The universal appeal of the story, tracing the journey of a gun, how it changes hands from a newly appointed cop to a retired officer-turned-criminal over a brief span, was one of the primary inspiration behind its remakes in Kannada, Telugu and Malayalam languages later. The fact that the Japanese original was made nearly seven decades ago proves how the plot was truly ahead of its times.
While the Kannada remake 8 MM Bullet hit screens in 2018, the Telugu and Malayalam versions Senapathi (direct OTT release on aha) and Corona Papers (streaming on Disney+ Hotstar) were out in 2021 and 2023. The core premise of all the remakes remains the same but the treatment underwent minor changes as per the target audiences in the languages.
8 MM Bullet (on ZEE5), headlined by Jaggesh, Vasishta Simha, among them, is the closest cousin to the Tamil version. However, with Senapathi and Corona Papers, there’s a certain effort from the directors Pavan Sadineni and Priyadarshan to improvise it with a new flavour. In the Telugu version, both the young and the retired cop have the same names - Krishnamurthy - and the storyteller visualises them as two similar people from different age-groups who adopt contrasting approaches to life.
The casting of Rajendra Prasad in Senapathi helps you look at the retired cop in a unique light. The experience of the veteran with heavy-duty drama and his enthusiasm to embrace the grey shades in Krishnamurthy with panache, result in a fabulous, emotionally affecting performance. Despite the crimes he commits, you empathise with his trauma, bitterness and views on the society. The dark humour, slick cinematography, action choreography enhance the impact further.
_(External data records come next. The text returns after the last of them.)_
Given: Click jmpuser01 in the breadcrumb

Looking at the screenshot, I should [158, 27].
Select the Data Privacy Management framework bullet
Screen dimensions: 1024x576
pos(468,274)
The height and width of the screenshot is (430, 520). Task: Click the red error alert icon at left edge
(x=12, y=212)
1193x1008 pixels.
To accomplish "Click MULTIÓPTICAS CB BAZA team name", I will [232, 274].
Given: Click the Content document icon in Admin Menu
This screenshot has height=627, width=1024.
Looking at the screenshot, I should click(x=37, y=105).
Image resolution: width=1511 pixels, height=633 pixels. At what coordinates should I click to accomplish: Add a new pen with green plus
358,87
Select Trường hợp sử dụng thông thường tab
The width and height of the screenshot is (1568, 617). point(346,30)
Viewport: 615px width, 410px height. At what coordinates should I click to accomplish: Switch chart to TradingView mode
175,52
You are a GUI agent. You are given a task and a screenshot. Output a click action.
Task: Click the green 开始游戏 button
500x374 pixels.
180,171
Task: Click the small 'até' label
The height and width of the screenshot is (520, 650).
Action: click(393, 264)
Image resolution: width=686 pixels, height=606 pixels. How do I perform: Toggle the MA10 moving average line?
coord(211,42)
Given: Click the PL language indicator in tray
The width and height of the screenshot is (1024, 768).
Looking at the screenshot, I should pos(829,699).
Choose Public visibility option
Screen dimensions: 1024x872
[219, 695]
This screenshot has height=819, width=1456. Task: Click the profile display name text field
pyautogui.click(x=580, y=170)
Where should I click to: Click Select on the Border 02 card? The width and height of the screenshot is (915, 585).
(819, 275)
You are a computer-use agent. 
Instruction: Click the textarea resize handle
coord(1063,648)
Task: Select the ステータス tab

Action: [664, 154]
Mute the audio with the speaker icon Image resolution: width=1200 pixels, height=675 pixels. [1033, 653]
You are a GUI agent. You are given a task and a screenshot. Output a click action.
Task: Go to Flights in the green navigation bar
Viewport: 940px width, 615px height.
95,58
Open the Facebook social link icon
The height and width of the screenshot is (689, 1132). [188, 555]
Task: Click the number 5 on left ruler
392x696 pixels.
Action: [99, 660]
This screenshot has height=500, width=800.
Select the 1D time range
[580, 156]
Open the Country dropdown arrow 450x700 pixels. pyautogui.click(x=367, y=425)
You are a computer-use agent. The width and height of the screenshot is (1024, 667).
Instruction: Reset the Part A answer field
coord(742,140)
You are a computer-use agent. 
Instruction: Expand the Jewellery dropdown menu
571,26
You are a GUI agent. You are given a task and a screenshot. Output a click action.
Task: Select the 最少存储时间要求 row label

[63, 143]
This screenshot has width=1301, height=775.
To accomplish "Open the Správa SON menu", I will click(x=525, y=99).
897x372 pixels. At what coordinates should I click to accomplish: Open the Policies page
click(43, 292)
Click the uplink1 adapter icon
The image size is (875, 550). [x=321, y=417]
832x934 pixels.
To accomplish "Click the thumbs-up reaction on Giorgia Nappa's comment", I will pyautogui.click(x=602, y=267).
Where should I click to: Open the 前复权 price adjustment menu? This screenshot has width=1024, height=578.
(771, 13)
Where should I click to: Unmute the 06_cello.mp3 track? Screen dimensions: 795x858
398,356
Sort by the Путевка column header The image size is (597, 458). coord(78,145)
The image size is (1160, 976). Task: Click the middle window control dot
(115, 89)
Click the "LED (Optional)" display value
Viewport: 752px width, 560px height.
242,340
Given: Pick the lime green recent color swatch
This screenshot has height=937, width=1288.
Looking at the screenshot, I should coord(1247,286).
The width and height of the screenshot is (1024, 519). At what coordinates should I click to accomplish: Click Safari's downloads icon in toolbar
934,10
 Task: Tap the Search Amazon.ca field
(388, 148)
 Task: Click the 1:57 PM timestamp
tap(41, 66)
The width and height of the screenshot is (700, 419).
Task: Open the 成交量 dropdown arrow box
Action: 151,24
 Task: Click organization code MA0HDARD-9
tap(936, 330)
If it’s the drama, dialogues and the raw setting that grabs your eyeballs in Senapathi, Priyadarshan in his Malayalam production Corona Papers lends a racy touch to the screenplay and views it like a thriller. The film opens with the backstory of a senior cop (Siddique as Shankararaman) and how he’s framed in a twin-murder committed by a superior, thereby denying him a graceful exit from the profession.
By placing an unapologetic badass woman (Sandhya Shetty as ACP Gracy) as the superior, Priyadarshan twists gender-equations well to add intrigue to the proceedings. He underplays the drama surrounding Siddique and focuses more on the protagonist’s search for his lost gun. The tale remains gripping for the most part though the tension in the storytelling goes for a toss in the latter half.
The entire COVID-19 angle, the reimagination of the climactic confrontation are other added attractions to Corona Papers. In terms of the imaginative framing, use of backdrops and the lighting, the cinematographer Divakar Mani deserves praise. The controlled performances of Shane Nigam, Siddique, Sandhya Shetty, Shine Tom Chacko stay true to the spirit of the story.
Despite being made on a modest budget, Priyadarshan ensures that the visual appeal and technicalities aren’t compromised. It’s incredibly exciting that a 66-year-old filmmaker who is still on top of the game in terms of his craft, finds a way to rediscover himself after a wound like Marakkar: Lion of the Arabian Sea.